> **ASSIGNMENT**: Reproduce word for word, from the entries below, the line with "You are a computer-use", the line with "Where should I click to: Export", and every line between them, and nothing more.

> **GIVEN DATA**:
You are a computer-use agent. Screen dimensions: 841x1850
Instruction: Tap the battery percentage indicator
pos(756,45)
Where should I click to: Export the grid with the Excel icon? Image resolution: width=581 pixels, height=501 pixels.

---

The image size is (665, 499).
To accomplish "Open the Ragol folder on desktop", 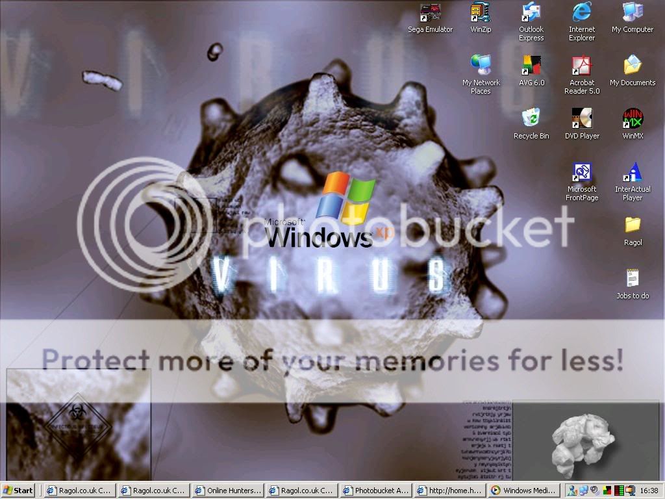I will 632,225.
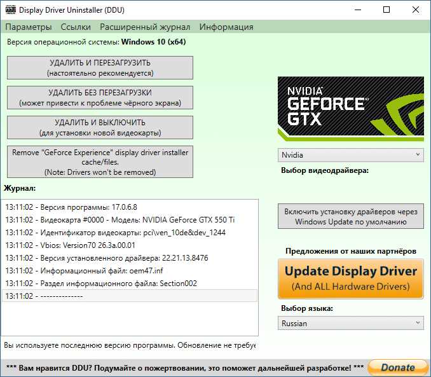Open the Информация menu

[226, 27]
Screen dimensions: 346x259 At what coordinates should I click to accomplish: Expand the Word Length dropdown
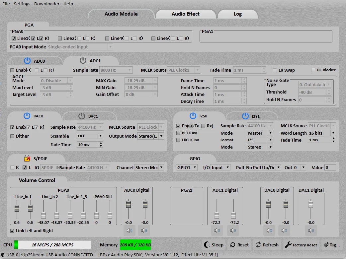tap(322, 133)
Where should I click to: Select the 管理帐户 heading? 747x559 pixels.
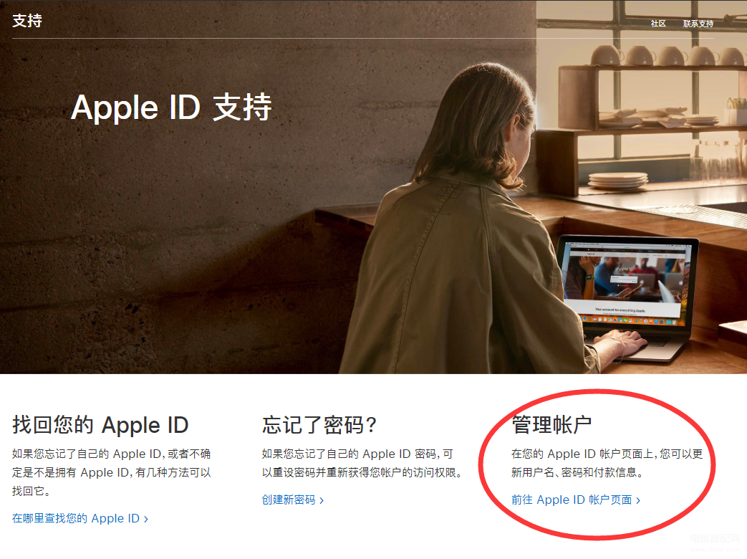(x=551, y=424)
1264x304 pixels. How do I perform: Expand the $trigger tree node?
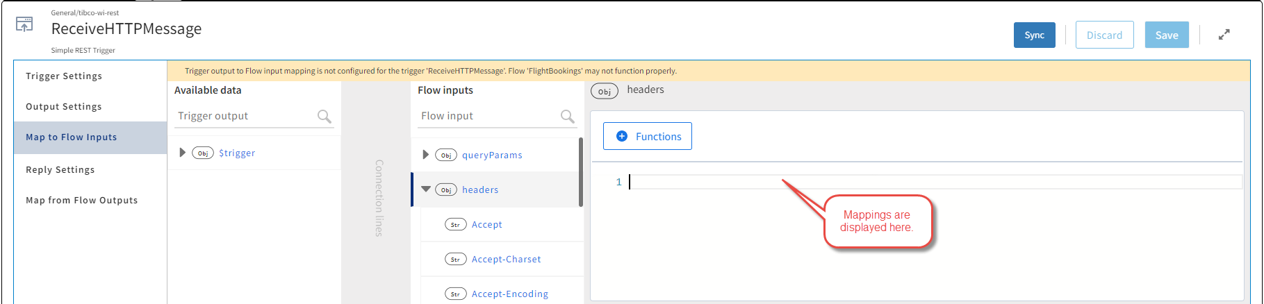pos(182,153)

> **RESULT BELOW**:
You are a computer-use agent. Screen dimensions: 841x1850
Instruction: Tap the battery percentage indicator
pos(756,45)
Where should I click to: Export the grid with the Excel icon? Image resolution: width=581 pixels, height=501 pixels.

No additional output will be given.